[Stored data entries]
##########

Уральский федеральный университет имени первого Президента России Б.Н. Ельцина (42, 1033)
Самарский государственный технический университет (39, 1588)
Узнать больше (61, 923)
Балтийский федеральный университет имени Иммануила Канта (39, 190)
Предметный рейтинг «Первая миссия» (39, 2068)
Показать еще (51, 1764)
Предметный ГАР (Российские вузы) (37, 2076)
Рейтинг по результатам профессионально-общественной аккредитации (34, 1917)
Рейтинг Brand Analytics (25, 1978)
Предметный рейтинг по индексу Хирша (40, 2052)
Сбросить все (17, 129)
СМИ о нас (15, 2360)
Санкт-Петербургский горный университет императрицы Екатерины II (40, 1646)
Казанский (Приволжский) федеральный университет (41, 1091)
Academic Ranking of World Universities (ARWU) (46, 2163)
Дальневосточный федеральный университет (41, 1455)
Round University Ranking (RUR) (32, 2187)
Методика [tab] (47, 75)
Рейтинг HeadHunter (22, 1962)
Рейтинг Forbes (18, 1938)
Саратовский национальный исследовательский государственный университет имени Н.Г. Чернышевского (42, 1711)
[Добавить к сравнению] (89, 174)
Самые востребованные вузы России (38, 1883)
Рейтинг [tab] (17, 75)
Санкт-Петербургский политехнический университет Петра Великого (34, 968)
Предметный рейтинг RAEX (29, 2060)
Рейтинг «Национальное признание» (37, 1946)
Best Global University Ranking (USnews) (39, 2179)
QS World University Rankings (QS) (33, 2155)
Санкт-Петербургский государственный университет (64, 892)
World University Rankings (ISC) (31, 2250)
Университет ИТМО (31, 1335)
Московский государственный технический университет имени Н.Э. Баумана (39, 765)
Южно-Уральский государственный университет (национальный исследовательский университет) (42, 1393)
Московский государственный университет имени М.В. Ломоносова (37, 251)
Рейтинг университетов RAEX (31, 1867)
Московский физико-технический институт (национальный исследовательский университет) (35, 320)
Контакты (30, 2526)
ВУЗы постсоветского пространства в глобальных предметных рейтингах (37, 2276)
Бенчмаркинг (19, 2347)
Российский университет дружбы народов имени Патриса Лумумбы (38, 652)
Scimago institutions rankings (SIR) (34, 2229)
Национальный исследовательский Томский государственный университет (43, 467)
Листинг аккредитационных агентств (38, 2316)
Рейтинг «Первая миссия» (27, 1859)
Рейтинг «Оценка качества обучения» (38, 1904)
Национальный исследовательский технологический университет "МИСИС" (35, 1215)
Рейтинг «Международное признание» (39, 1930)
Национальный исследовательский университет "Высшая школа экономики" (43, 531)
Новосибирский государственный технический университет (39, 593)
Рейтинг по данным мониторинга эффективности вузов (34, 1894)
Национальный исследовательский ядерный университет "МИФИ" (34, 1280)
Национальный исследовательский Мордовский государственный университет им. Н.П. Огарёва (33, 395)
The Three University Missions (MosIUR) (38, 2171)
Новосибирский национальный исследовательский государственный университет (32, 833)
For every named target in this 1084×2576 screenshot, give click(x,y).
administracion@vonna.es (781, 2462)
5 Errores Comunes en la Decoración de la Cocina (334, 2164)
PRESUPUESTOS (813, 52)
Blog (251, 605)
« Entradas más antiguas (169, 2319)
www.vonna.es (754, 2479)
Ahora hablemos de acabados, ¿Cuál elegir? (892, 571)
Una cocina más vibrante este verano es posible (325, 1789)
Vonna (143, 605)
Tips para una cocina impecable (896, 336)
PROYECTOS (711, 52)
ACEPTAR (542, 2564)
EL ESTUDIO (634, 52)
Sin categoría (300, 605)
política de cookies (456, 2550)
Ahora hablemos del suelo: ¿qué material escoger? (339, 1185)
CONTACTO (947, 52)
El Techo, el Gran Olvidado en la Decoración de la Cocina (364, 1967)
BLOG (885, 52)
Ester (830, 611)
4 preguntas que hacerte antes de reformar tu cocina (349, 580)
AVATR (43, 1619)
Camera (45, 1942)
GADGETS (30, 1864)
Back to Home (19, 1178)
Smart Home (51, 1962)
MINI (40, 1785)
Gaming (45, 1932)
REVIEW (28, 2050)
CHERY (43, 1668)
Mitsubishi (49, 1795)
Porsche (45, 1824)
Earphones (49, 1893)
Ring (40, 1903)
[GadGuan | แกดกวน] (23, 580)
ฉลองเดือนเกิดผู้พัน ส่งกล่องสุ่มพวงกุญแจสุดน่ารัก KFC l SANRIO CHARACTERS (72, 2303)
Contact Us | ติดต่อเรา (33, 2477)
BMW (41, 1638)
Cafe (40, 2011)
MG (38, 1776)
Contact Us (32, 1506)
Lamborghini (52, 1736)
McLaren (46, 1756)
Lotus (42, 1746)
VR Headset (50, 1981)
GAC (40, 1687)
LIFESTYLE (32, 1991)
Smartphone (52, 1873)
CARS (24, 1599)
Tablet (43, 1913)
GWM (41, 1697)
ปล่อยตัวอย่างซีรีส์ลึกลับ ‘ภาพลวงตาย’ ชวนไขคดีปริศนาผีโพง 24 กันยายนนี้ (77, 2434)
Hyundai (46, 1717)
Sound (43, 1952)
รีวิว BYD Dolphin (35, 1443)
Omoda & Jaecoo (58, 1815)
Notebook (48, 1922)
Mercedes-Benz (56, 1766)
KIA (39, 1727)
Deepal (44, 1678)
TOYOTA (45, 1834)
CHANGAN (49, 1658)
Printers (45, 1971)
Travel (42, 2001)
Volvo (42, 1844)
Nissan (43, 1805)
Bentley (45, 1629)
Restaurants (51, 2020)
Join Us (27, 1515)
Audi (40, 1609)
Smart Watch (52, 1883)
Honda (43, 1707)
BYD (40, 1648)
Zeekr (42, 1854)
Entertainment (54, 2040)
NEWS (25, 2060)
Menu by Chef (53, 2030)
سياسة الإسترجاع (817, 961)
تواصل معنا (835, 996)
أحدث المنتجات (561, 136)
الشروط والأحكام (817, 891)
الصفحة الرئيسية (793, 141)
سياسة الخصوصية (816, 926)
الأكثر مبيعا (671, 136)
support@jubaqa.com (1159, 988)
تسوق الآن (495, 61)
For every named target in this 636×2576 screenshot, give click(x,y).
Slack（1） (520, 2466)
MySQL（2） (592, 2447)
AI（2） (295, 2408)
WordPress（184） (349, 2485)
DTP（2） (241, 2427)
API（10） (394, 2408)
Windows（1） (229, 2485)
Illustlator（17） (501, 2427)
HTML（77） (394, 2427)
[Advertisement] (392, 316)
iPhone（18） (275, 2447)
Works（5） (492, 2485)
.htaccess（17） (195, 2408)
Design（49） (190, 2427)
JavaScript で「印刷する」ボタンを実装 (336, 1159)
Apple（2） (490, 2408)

##########

From the first line to the last, output the records word for word.

Уральский федеральный университет имени первого Президента России Б.Н. Ельцина (42, 1033)
Самарский государственный технический университет (39, 1588)
Узнать больше (61, 923)
Балтийский федеральный университет имени Иммануила Канта (39, 190)
Предметный рейтинг «Первая миссия» (39, 2068)
Показать еще (51, 1764)
Предметный ГАР (Российские вузы) (37, 2076)
Рейтинг по результатам профессионально-общественной аккредитации (34, 1917)
Рейтинг Brand Analytics (25, 1978)
Предметный рейтинг по индексу Хирша (40, 2052)
Сбросить все (17, 129)
СМИ о нас (15, 2360)
Санкт-Петербургский горный университет императрицы Екатерины II (40, 1646)
Казанский (Приволжский) федеральный университет (41, 1091)
Academic Ranking of World Universities (ARWU) (46, 2163)
Дальневосточный федеральный университет (41, 1455)
Round University Ranking (RUR) (32, 2187)
Методика [tab] (47, 75)
Рейтинг HeadHunter (22, 1962)
Рейтинг Forbes (18, 1938)
Саратовский национальный исследовательский государственный университет имени Н.Г. Чернышевского (42, 1711)
[Добавить к сравнению] (89, 174)
Самые востребованные вузы России (38, 1883)
Рейтинг [tab] (17, 75)
Санкт-Петербургский политехнический университет Петра Великого (34, 968)
Предметный рейтинг RAEX (29, 2060)
Рейтинг «Национальное признание» (37, 1946)
Best Global University Ranking (USnews) (39, 2179)
QS World University Rankings (QS) (33, 2155)
Санкт-Петербургский государственный университет (64, 892)
World University Rankings (ISC) (31, 2250)
Университет ИТМО (31, 1335)
Московский государственный технический университет имени Н.Э. Баумана (39, 765)
Южно-Уральский государственный университет (национальный исследовательский университет) (42, 1393)
Московский государственный университет имени М.В. Ломоносова (37, 251)
Рейтинг университетов RAEX (31, 1867)
Московский физико-технический институт (национальный исследовательский университет) (35, 320)
Контакты (30, 2526)
ВУЗы постсоветского пространства в глобальных предметных рейтингах (37, 2276)
Бенчмаркинг (19, 2347)
Российский университет дружбы народов имени Патриса Лумумбы (38, 652)
Scimago institutions rankings (SIR) (34, 2229)
Национальный исследовательский Томский государственный университет (43, 467)
Листинг аккредитационных агентств (38, 2316)
Рейтинг «Первая миссия» (27, 1859)
Рейтинг «Оценка качества обучения» (38, 1904)
Национальный исследовательский технологический университет "МИСИС" (35, 1215)
Рейтинг «Международное признание» (39, 1930)
Национальный исследовательский университет "Высшая школа экономики" (43, 531)
Новосибирский государственный технический университет (39, 593)
Рейтинг по данным мониторинга эффективности вузов (34, 1894)
Национальный исследовательский ядерный университет "МИФИ" (34, 1280)
Национальный исследовательский Мордовский государственный университет им. Н.П. Огарёва (33, 395)
The Three University Missions (MosIUR) (38, 2171)
Новосибирский национальный исследовательский государственный университет (32, 833)
For every named target in this 1084×2576 screenshot, give click(x,y).
administracion@vonna.es (781, 2462)
5 Errores Comunes en la Decoración de la Cocina (334, 2164)
PRESUPUESTOS (813, 52)
Blog (251, 605)
« Entradas más antiguas (169, 2319)
www.vonna.es (754, 2479)
Ahora hablemos de acabados, ¿Cuál elegir? (892, 571)
Una cocina más vibrante este verano es posible (325, 1789)
Vonna (143, 605)
Tips para una cocina impecable (896, 336)
PROYECTOS (711, 52)
ACEPTAR (542, 2564)
EL ESTUDIO (634, 52)
Sin categoría (300, 605)
política de cookies (456, 2550)
Ahora hablemos del suelo: ¿qué material escoger? (339, 1185)
CONTACTO (947, 52)
El Techo, el Gran Olvidado en la Decoración de la Cocina (364, 1967)
BLOG (885, 52)
Ester (830, 611)
4 preguntas que hacerte antes de reformar tu cocina (349, 580)
AVATR (43, 1619)
Camera (45, 1942)
GADGETS (30, 1864)
Back to Home (19, 1178)
Smart Home (51, 1962)
MINI (40, 1785)
Gaming (45, 1932)
REVIEW (28, 2050)
CHERY (43, 1668)
Mitsubishi (49, 1795)
Porsche (45, 1824)
Earphones (49, 1893)
Ring (40, 1903)
[GadGuan | แกดกวน] (23, 580)
ฉลองเดือนเกิดผู้พัน ส่งกล่องสุ่มพวงกุญแจสุดน่ารัก KFC l SANRIO CHARACTERS (72, 2303)
Contact Us | ติดต่อเรา (33, 2477)
BMW (41, 1638)
Cafe (40, 2011)
MG (38, 1776)
Contact Us (32, 1506)
Lamborghini (52, 1736)
McLaren (46, 1756)
Lotus (42, 1746)
VR Headset (50, 1981)
GAC (40, 1687)
LIFESTYLE (32, 1991)
Smartphone (52, 1873)
CARS (24, 1599)
Tablet (43, 1913)
GWM (41, 1697)
ปล่อยตัวอย่างซีรีส์ลึกลับ ‘ภาพลวงตาย’ ชวนไขคดีปริศนาผีโพง 24 กันยายนนี้ (77, 2434)
Hyundai (46, 1717)
Sound (43, 1952)
รีวิว BYD Dolphin (35, 1443)
Omoda & Jaecoo (58, 1815)
Notebook (48, 1922)
Mercedes-Benz (56, 1766)
KIA (39, 1727)
Deepal (44, 1678)
TOYOTA (45, 1834)
CHANGAN (49, 1658)
Printers (45, 1971)
Travel (42, 2001)
Volvo (42, 1844)
Nissan (43, 1805)
Bentley (45, 1629)
Restaurants (51, 2020)
Join Us (27, 1515)
Audi (40, 1609)
Smart Watch (52, 1883)
Honda (43, 1707)
BYD (40, 1648)
Zeekr (42, 1854)
Entertainment (54, 2040)
NEWS (25, 2060)
Menu by Chef (53, 2030)
سياسة الإسترجاع (817, 961)
تواصل معنا (835, 996)
أحدث المنتجات (561, 136)
الشروط والأحكام (817, 891)
الصفحة الرئيسية (793, 141)
سياسة الخصوصية (816, 926)
الأكثر مبيعا (671, 136)
support@jubaqa.com (1159, 988)
تسوق الآن (495, 61)
For every named target in this 636×2576 screenshot, give click(x,y).
Slack（1） (520, 2466)
MySQL（2） (592, 2447)
AI（2） (295, 2408)
WordPress（184） (349, 2485)
DTP（2） (241, 2427)
API（10） (394, 2408)
Windows（1） (229, 2485)
Illustlator（17） (501, 2427)
HTML（77） (394, 2427)
[Advertisement] (392, 316)
iPhone（18） (275, 2447)
Works（5） (492, 2485)
.htaccess（17） (195, 2408)
Design（49） (190, 2427)
JavaScript で「印刷する」ボタンを実装 (336, 1159)
Apple（2） (490, 2408)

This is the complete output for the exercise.